CF: It is a more challenging step, traditionally, it's the step that humans have done. And to this day, we still do it, right? A lot of people would like to think that to be able to automate the analysis step is just a matter of throwing data into an AI platform and “voilà” magic happens, and meaningful insights appear. It's normal, we're amidst the hype cycle where there's a lot of promise. But the reality is automation is just another analysis method, but it shifts the role of the human from one where it's absolutely the bottleneck, to being more supervisory.
There are notions in automation in other fields – not in the biomedical space yet, but it's coming – of the human in the loop versus the human on the loop; whereby the loop is turning around, and the human is positioned on the loop, supervising the process. This is now common-place in car manufacturing, network security, and financial services, but we are bringing these principles to the biomedical field.
Clearly, we're not quite there yet.
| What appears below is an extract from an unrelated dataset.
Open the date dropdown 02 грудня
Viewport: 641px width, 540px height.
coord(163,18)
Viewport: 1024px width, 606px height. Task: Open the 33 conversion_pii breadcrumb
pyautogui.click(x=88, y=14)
After every run, even if it's a high-throughput run, a human is analyzing, however, they're playing a narrower and narrower role, which I think is good. This new automation step that reduces error and increases throughput is a welcome transition that's happening that will bring us closer to automated analysis.
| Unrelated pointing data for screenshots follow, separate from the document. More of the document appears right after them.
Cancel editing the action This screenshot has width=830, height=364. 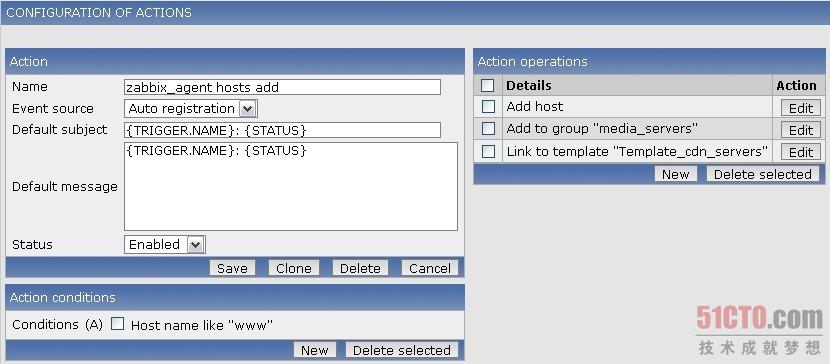[429, 268]
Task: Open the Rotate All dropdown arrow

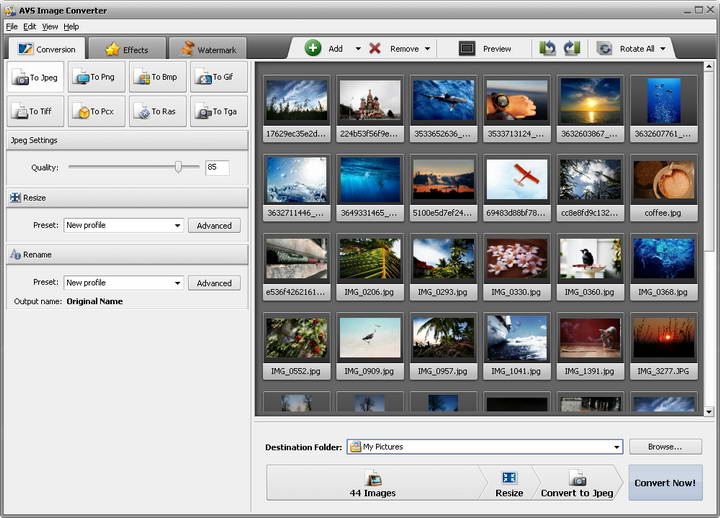Action: point(662,49)
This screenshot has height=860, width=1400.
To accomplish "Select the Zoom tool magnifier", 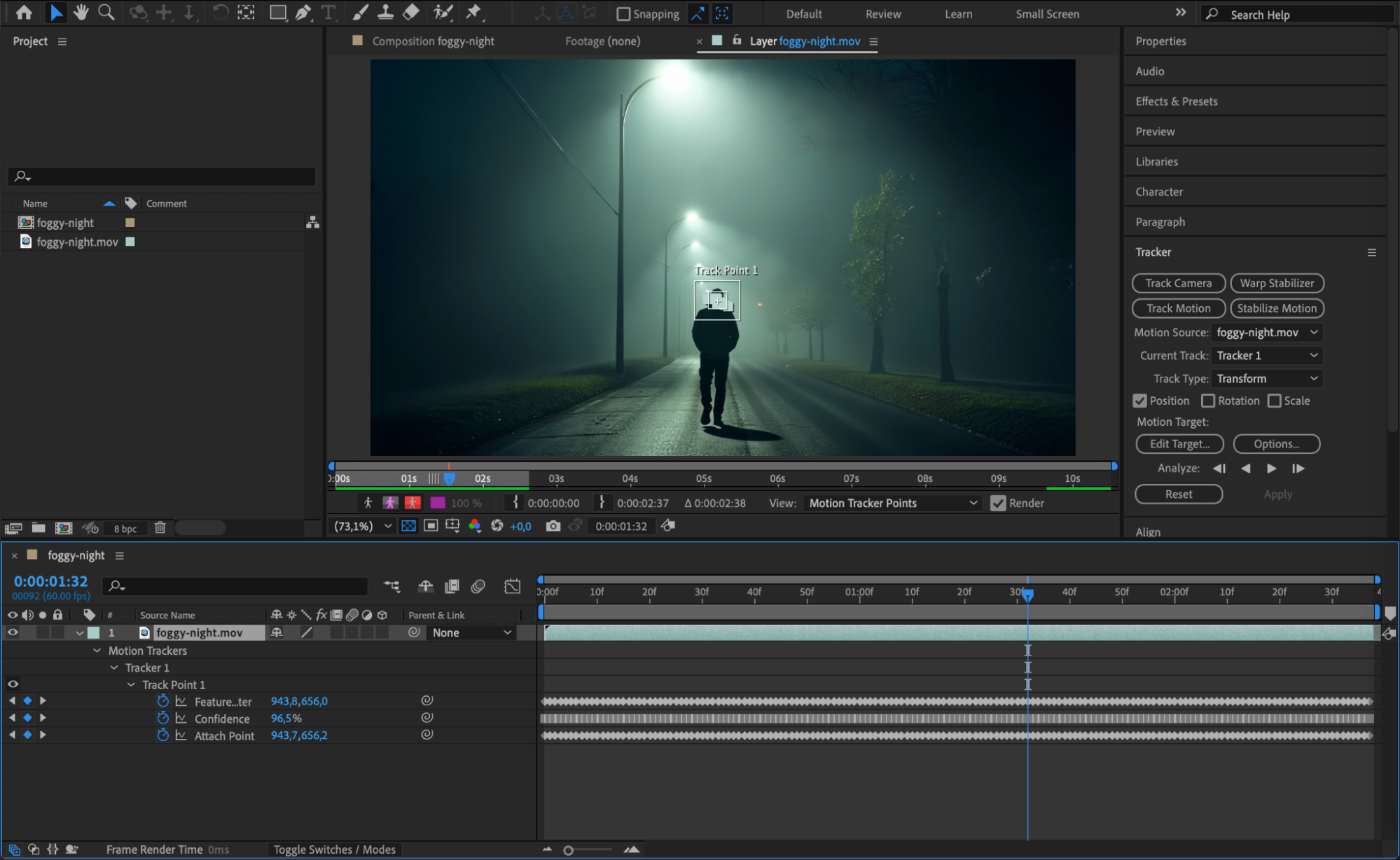I will pyautogui.click(x=106, y=12).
LL: You spoke about the fact that in the lab workflow the analysis step can really benefit from machine learning; however, you touch on some of the pitfalls and the things to watch out for. Can you just highlight some of those?
CF: There are three key pitfalls:
1. The Hype circle
2. Cyber security
Cyber security is paramount if your process relies on all this data and all this training which then feeds into a machine learning algorithm which then feeds you an outcome. A competitor or malicious intent user could otherwise spike that data – there are tons of examples of that happening in other fields.
3. Human usability
LL: Cyber security is something that you are particularly aware of. Why are people not getting savvy to the fact that this is something they really need to take notice of, especially as there are examples of how damaging this can be in other fields?
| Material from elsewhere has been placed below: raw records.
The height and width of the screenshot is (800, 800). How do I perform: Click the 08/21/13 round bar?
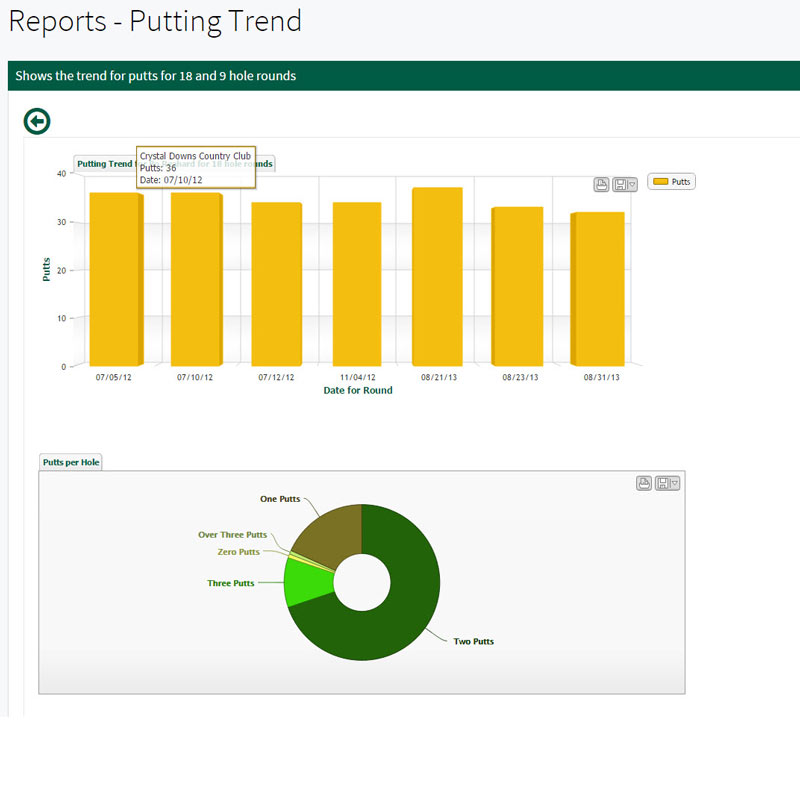437,277
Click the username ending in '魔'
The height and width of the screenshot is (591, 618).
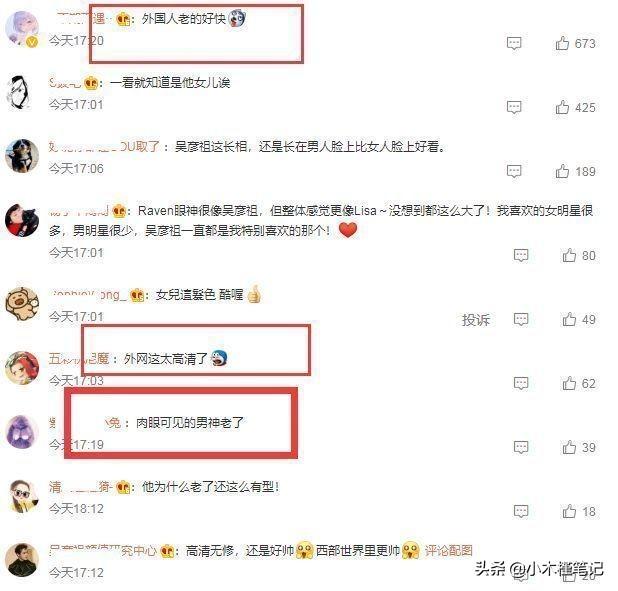click(x=79, y=359)
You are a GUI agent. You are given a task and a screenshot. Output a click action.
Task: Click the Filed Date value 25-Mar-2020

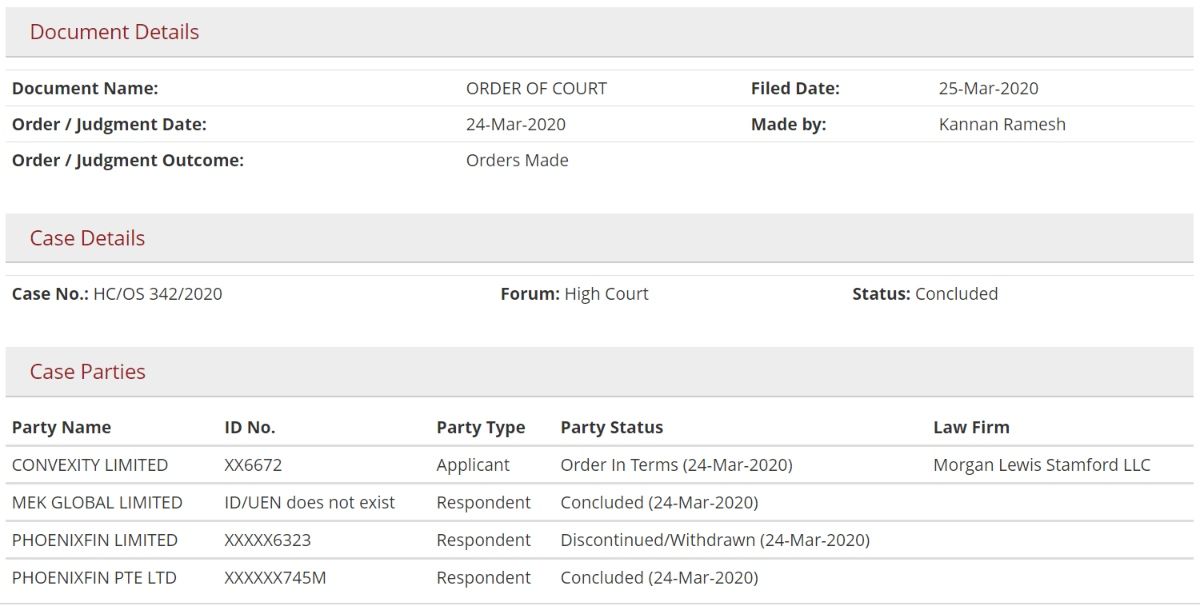988,88
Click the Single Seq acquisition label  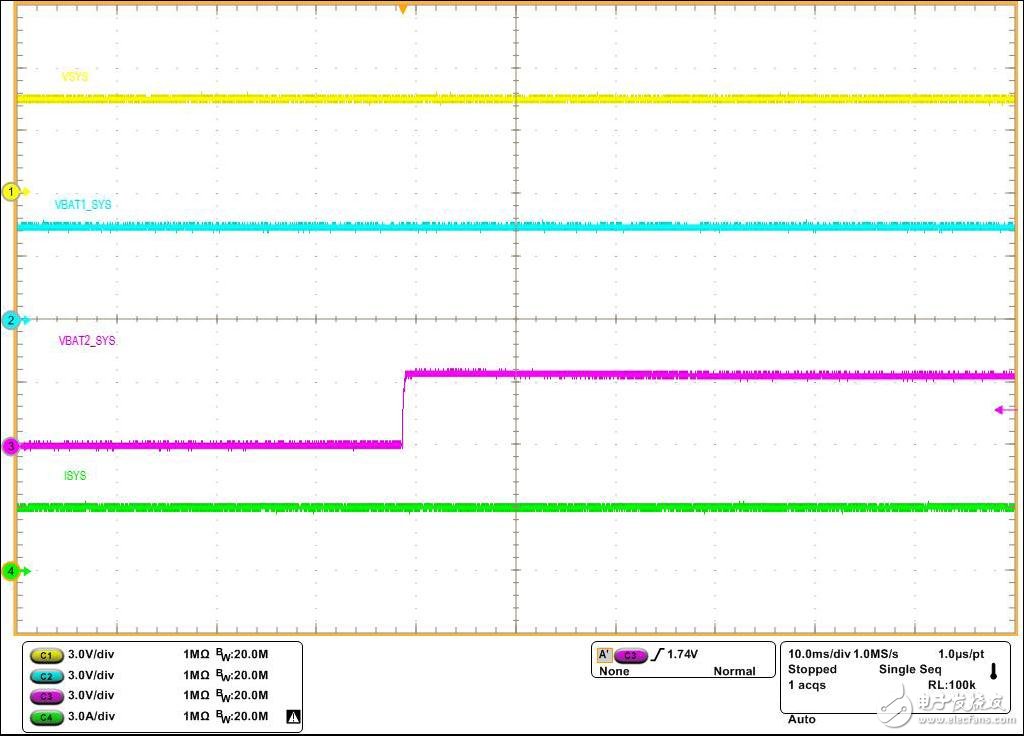(x=909, y=669)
CF: I think culturally speaking, there's been a very wide chasm between computer science and biology and while that is shrinking rapidly there is still a gap. Not only that, even if you focus specifically on the computer science side – it doesn't necessarily get cybersecurity spot on. I mean, we've had enormous crises, recent crises, that we're still trying to fix now. We are certainly still learning as a field.
As I mentioned previously, cyber security is one of our priorities, and this goes all the way back to how we were founded, we received a grant to start our own company from the Defense Advanced Research Projects Agency (DARPA) and I jumped out of my PhD program to become the CEO of BioBright. This is an example of where security is a really important concern – something that has been for years – and they have a lot more experience in autonomous systems compared to other industries.
We must be equipped to avoid similar situations to those where hackers are breaking into power distribution networks and shutting sometimes parts of a country down, right?
We can't have that happen to the biomedical industry because...
It just simply cannot happen.
LL: Do you believe every lab can benefit from automation?
CF: Good question – I certainly think so if you take automation as the broader point. I do feel we are moving towards a more data centric approach, that said, even if the whole process remains manual but automation of data analysis is put in place, then there are still huge gains to be had.
So largely I agree. Although, to the point of the question, you know, automation is not this panacea, it is something that has to be applied correctly and thoughtfully, in a way that enhances the scientist.